■ **Exercise objective**: Could you convert the material, starting at the line that contains "Task: Select the For My Training Division tab" and ending at the line that contains "Action: coord(245,207)", into a Markdown table with the columns Row and Content, skipping blank lines and leaving the pictures out?

■ **Records supplied**:
--- START ---
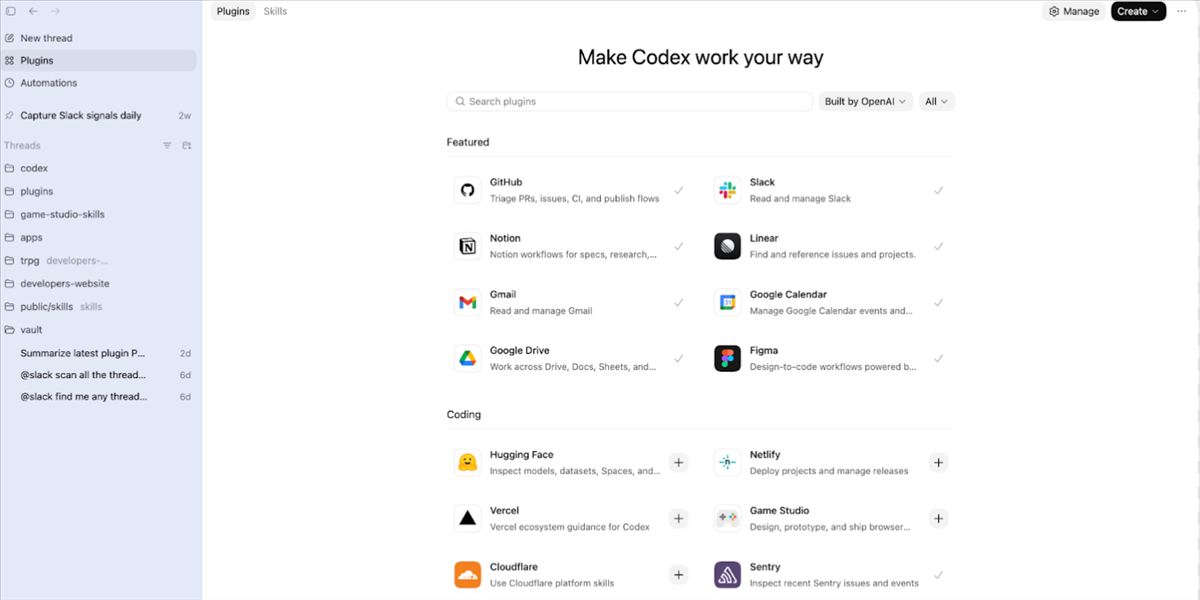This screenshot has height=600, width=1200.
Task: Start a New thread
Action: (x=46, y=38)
--- END ---
--- START ---
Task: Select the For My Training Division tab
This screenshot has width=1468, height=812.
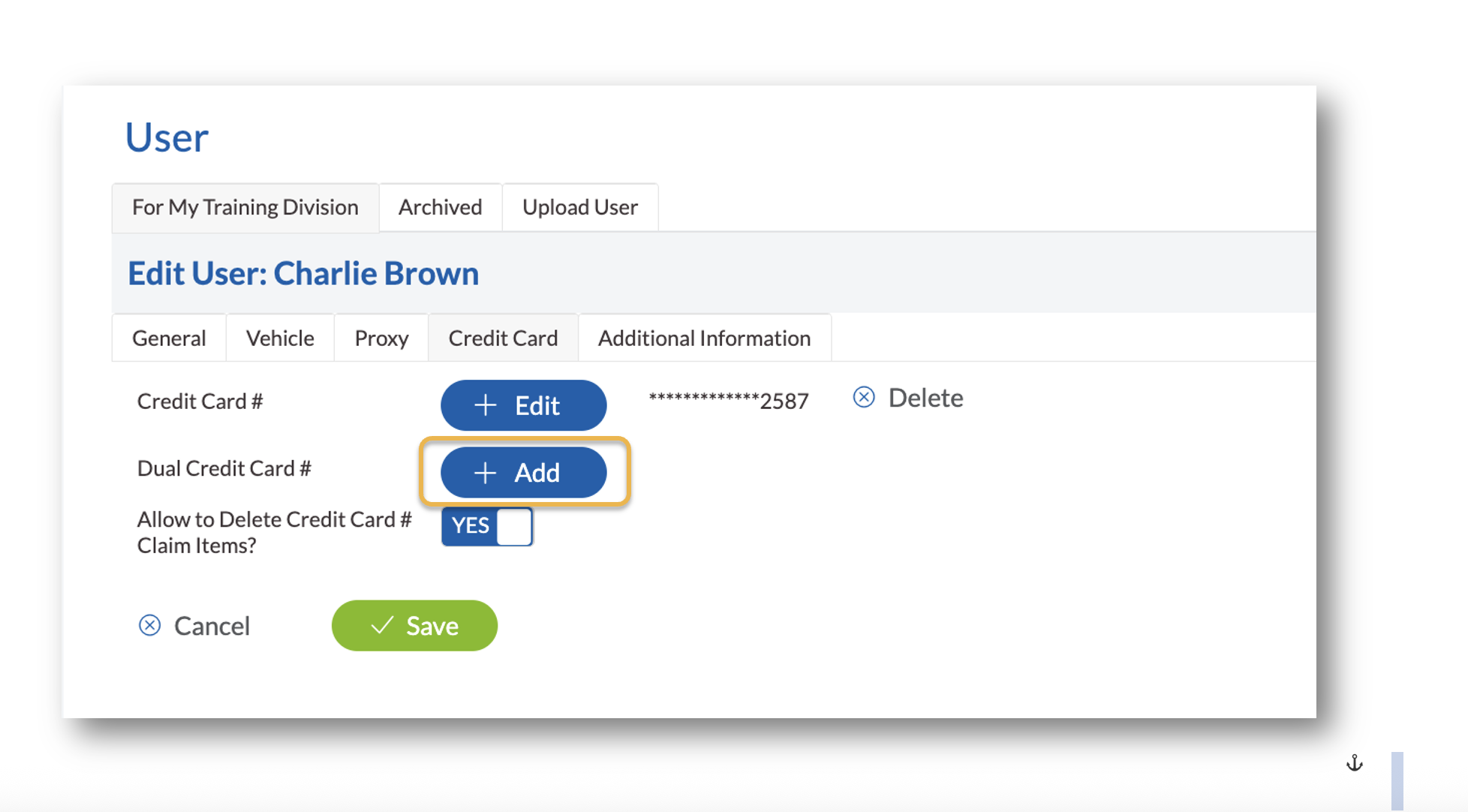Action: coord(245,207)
--- END ---
■ **Answer for the task**:
| Row | Content |
|---|---|
| 1 | Task: Select the For My Training Division tab |
| 2 | This screenshot has width=1468, height=812. |
| 3 | Action: coord(245,207) |